Сели на извозчика, поехали.
— Мы заказали вам хорошую гостиницу, — сказала Эльза Вальден, «Фюрст фон Бисмарк отель», но в последний момент отказали: в Берлине какой-то съезд прусских аграриев, и вообще в Берлине трудно с гостиницами. Но мы все-таки нашли вам приличный пансион.
— Ничего, — сказал Шагал, — я в Берлин ненадолго. Только разберусь с моими картинами.
— Вы хотите возвратиться назад в Россию? — спросил Вальден. — Это я одобряю. Все-таки там новая жизнь, там, в Советской России, надежда мира. Недавно в Берлине был Маяковский, мы с ним об этом много говорили.
— Нет, я хочу ехать в Париж, — сказал Шагал.
— Вот оно что! — разочарованно вздохнул Вальден. — А вам не кажется, что вы когда-нибудь об этом пожалеете? Оставить свою великую родину в момент огромных перемен ради мещанской Европы.
— Я устал от величайших изменений, — сказал Шагал, — я хочу в Париж.
— Конечно, хочется побывать и в Париже, — сказал Вальден, — посмотреть Париж после войны... Я получил недавно письмо от Конюдо. Помните Конюдо? Но тем не менее я отправлюсь в Москву, в Россию, вместе с товарищем Петуховичем, который на первых порах согласился быть моим проводником.

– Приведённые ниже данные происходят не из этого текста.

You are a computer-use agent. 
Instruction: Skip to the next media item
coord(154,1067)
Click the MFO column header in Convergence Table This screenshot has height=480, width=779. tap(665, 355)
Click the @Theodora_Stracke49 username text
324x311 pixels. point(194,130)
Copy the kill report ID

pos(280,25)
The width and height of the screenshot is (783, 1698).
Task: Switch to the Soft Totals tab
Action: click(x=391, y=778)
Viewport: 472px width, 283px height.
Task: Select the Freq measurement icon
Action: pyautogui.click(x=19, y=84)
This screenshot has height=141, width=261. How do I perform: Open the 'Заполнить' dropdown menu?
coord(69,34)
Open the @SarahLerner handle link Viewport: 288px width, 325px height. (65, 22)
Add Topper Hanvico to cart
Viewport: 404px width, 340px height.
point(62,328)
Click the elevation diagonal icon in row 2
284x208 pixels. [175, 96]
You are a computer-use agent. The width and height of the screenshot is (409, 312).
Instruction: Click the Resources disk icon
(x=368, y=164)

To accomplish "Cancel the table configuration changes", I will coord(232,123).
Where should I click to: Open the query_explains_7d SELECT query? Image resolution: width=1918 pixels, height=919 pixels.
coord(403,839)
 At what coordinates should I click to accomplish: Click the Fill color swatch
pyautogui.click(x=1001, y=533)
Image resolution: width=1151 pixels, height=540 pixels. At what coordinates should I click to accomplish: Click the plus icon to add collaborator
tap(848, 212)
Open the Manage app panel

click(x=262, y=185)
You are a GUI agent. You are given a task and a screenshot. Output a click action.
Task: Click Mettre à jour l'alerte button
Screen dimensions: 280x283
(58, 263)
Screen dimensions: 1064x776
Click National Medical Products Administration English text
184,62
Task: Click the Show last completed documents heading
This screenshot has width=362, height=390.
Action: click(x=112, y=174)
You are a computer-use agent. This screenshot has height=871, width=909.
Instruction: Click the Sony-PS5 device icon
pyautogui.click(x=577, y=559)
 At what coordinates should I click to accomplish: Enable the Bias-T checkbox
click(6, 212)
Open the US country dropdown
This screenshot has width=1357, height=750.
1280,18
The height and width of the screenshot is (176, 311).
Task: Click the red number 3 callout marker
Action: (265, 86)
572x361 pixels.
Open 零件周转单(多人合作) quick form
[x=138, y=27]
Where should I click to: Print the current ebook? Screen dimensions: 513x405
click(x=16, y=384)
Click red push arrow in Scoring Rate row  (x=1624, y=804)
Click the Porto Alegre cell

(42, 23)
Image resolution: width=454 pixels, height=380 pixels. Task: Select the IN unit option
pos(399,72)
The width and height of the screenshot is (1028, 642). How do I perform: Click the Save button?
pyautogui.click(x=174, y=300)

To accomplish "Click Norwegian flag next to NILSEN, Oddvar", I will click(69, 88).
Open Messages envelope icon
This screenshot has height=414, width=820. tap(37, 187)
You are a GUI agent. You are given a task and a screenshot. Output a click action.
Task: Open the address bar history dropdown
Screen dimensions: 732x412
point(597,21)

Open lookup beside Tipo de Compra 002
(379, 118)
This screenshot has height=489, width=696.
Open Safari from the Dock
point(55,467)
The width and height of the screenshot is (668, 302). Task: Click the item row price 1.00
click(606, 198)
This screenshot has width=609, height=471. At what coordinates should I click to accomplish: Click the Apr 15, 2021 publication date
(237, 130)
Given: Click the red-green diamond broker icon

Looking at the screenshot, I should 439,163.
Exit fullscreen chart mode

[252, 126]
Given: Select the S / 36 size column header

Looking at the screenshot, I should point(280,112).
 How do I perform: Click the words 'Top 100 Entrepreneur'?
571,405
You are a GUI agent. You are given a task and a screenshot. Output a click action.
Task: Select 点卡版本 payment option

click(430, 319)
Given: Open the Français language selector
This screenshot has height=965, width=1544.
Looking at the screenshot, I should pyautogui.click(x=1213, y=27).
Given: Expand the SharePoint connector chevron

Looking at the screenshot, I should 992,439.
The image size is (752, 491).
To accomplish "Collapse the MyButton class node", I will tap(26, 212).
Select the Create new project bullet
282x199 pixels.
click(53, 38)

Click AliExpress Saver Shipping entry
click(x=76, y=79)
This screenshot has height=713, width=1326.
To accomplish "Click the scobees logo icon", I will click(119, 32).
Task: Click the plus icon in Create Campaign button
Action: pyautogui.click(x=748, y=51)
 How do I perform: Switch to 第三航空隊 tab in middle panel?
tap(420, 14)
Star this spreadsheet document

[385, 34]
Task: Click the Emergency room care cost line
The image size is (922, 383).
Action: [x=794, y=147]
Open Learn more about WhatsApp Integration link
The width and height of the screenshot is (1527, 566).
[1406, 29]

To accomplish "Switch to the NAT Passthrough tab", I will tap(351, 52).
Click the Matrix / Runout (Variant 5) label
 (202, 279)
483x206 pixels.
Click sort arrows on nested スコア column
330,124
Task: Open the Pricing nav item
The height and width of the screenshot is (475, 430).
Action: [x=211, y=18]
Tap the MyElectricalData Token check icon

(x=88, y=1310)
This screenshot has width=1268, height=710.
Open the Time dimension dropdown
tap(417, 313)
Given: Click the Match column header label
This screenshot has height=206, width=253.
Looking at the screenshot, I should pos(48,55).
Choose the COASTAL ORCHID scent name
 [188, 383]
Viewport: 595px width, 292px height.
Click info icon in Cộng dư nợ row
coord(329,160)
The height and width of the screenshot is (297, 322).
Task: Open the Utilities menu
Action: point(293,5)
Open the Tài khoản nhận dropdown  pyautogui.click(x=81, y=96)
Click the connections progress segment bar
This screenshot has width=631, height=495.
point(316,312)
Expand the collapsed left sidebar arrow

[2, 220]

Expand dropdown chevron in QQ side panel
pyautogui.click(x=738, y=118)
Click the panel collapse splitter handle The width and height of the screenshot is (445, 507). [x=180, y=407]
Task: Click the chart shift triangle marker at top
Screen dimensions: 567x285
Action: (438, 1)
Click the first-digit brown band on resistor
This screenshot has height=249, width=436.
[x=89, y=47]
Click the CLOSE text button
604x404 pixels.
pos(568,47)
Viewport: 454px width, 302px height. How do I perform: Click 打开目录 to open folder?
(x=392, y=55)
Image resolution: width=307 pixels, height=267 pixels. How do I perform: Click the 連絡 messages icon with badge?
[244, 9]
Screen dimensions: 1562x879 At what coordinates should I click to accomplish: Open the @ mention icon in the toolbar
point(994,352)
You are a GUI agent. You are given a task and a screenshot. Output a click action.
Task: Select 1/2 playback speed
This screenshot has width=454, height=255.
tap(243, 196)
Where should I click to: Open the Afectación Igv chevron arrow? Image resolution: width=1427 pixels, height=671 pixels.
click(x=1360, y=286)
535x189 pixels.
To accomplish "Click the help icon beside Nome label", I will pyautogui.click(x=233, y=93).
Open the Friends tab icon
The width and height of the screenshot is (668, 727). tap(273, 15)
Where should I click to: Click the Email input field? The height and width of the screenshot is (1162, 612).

— В Москву, в Москву! — сказал Петухович. — Нам, русским, тяжело в нынешней Европе. Вы, Шагал, в этом сами убедитесь. Все здесь стало противным, даже коньяк... Впрочем, поговорим об этом подробней вечером... Надеюсь, вы будете сегодня вечером в «Романише кафе» против Гедехтнискирхе?
В «Романише кафе» певец и певица, оба в черных фраках и цилиндрах, пели модный шлягер «Шварце Сония». За столиками сидели мужчины и женщины богемного вида. Трудно было понять, кто из них писатель или художник, а кто просто спекулянт или проститутка. Недалеко от Вальдена и Шагала двое молодых людей в розовых манишках, слюнявя пальцы, считали марки и доллары.
— Еще несколько дней назад, — говорил Вальден, — я сидел за этим же столиком с Маяковским. Он был в восторге и от Берлина, и от «Романише кафе», и от всего.